YOUR ASSIGNMENT: Search the records for the word "button" and report each line that has it.

Saved entries:
=== Section Start ===
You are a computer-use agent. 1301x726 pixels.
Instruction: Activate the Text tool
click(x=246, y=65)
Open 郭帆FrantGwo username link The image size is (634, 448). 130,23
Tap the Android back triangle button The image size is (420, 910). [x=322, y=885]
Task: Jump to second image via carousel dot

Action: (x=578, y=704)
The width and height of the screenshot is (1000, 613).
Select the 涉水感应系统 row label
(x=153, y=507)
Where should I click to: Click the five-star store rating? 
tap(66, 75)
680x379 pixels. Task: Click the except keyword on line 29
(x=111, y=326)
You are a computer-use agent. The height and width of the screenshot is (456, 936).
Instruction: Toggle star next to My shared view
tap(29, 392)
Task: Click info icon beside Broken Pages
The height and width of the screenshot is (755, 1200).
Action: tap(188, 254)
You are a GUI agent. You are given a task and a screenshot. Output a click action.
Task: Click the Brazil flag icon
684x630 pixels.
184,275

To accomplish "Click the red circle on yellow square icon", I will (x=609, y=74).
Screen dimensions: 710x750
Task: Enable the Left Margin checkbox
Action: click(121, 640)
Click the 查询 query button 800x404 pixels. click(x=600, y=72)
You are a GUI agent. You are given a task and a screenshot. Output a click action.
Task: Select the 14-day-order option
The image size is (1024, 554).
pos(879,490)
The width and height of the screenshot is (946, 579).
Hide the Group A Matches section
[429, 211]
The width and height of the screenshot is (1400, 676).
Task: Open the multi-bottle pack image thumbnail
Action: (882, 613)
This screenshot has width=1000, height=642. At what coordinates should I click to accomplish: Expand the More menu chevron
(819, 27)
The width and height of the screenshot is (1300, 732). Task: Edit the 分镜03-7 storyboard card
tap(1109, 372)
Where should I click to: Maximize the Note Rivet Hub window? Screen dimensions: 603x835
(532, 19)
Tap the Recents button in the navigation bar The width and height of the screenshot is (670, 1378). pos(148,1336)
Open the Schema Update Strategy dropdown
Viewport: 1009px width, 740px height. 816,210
=== Section End ===
RESULT OF THIS EXERCISE:
Tap the Android back triangle button The image size is (420, 910). [x=322, y=885]
Click the 查询 query button 800x404 pixels. click(x=600, y=72)
Tap the Recents button in the navigation bar The width and height of the screenshot is (670, 1378). pos(148,1336)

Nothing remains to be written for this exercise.